Overview of Orgasms
Physiologically speaking, an orgasm involves muscle tension and relaxation and a brief series of involuntary bodily contractions. Biologically male orgasms consist of contractions that occur in the prostate gland, vas deferens and seminal vesicles, and will usually result in the ejaculation of semen. Biologically female orgasms consist of contractions that occur in the muscles around the vagina, which may (or may not) result in ejaculation or vaginal secretions. Orgasms also induce chemical changes in the body, such as the release of endorphins and other hormones.
The exact experience of orgasm will not only differ from person to person, but the same person may experience orgasms very differently from day to day. Some orgasms can involve very intense sensations like dizziness, while others may feel milder. And, in spite of what some magazine articles may tell you, there is no single path to orgasm and no method or process that is guaranteed to cause orgasm in you or your partner. The best approach is to use masturbation to learn what makes your body feel good, and to communicate with your partner about what will bring each of you pleasure.
Inability to Achieve Orgasm
While there may be physiological reasons why a person is having difficulty achieving orgasm, often the issue is one of expectation and communication. Culturally, there is the expectation that every instance of sex will result in an orgasm, and that this orgasm should be the main goal of any sexual interaction.

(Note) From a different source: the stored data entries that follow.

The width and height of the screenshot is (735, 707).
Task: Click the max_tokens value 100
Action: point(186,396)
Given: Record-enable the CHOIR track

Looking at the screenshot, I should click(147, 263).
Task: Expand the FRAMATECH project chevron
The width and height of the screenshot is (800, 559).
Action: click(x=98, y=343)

This means that there is often a great deal of pressure to achieve orgasm, which can actually decrease satisfaction. Also, the position from which sex is occurring or the movements involved may not be stimulating in a way that leads to climax. For instance, a biologically female person may not orgasm from intercourse alone and may enjoy stimulation from something like a hand or a sex toy. Trouble with orgasming may also come from feeling anxiety about your performance or appearance that makes it difficult to obtain pleasure from sex. If you are experiencing any of these, it is important to communicate with your partners about how you are feeling or what would feel good to you. If you feel unsure about what, exactly, would help you orgasm, consider using masturbation to get a better sense of what angles and sensations give you pleasure.

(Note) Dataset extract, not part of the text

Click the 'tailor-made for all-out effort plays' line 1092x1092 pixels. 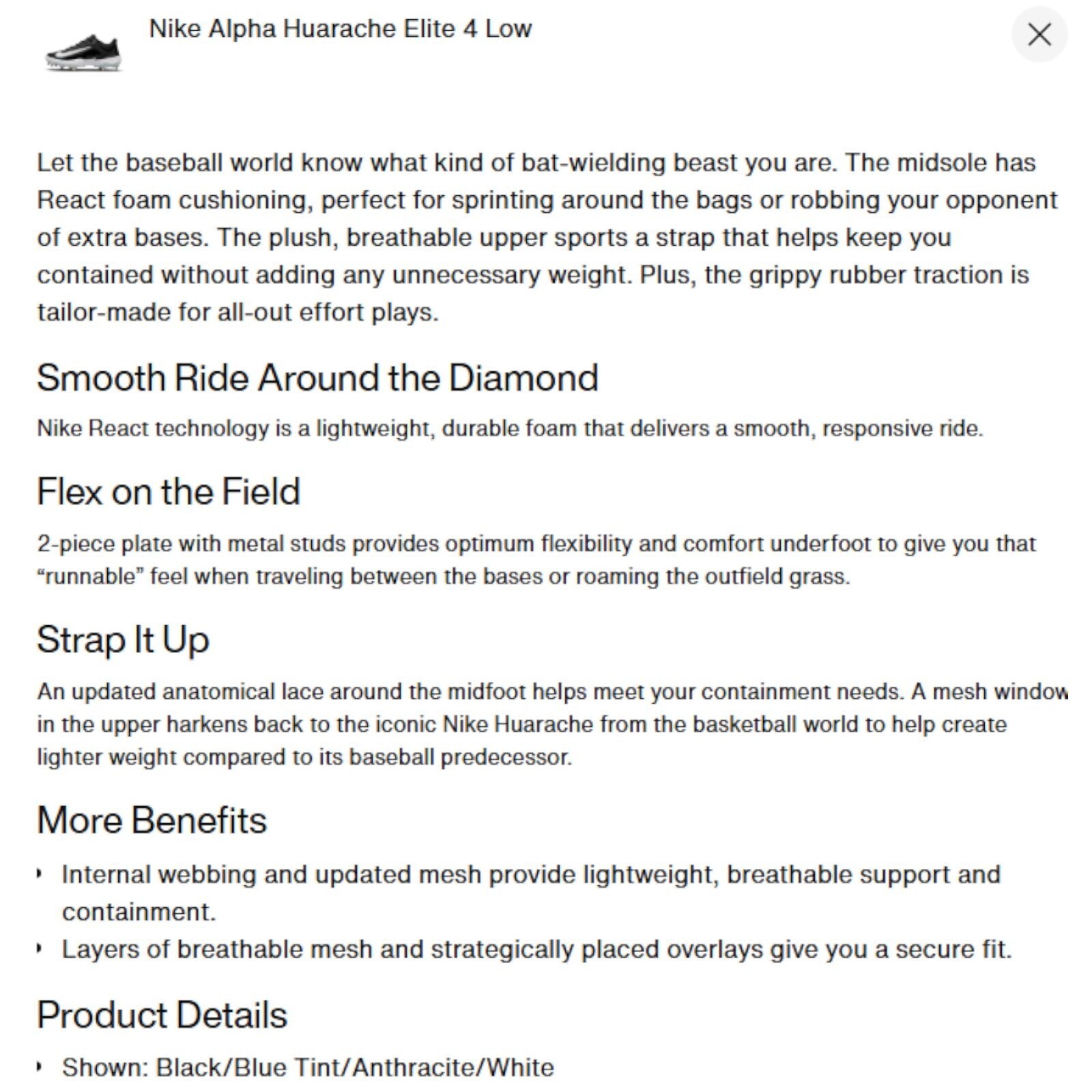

If you are concerned about having difficulty orgasming, it may also be helpful to talk to a doctor to see if there are underlying physical causes, or if any medications you are taking may be affecting your ability to climax. Keep in mind that, while many people find the difficulty to orgasm problematic, some do not and find their sex lives are rewarding without ever orgasming. So, how you feel about orgasm difficulties and how you choose to conceive of and cope with them is up to you.
Premature ejaculation refers to a phenomenon in which a biologically male individual ejaculates before either they or their partner wants them to. Premature ejaculation is common, and can have both psychological and biological causes. If you are concerned about how rapidly you climax, it may help to talk to a doctor, as they can recommend techniques that may help you prolong intercourse.
Additionally, it is important to keep in mind that the average length of time from the start of vaginal intercourse to ejaculation is six minutes; so ejaculating rapidly is not necessarily abnormal. Rapid ejaculation is also common in younger individuals, as inexperience or nervousness about their performance can cause them to climax before they want to. If you are concerned that premature ejaculation is diminishing your or your partner's pleasure, it can be helpful to incorporate methods besides penetrative sex (such as oral or manual stimulation) in order to prolong the length of your sexual interactions.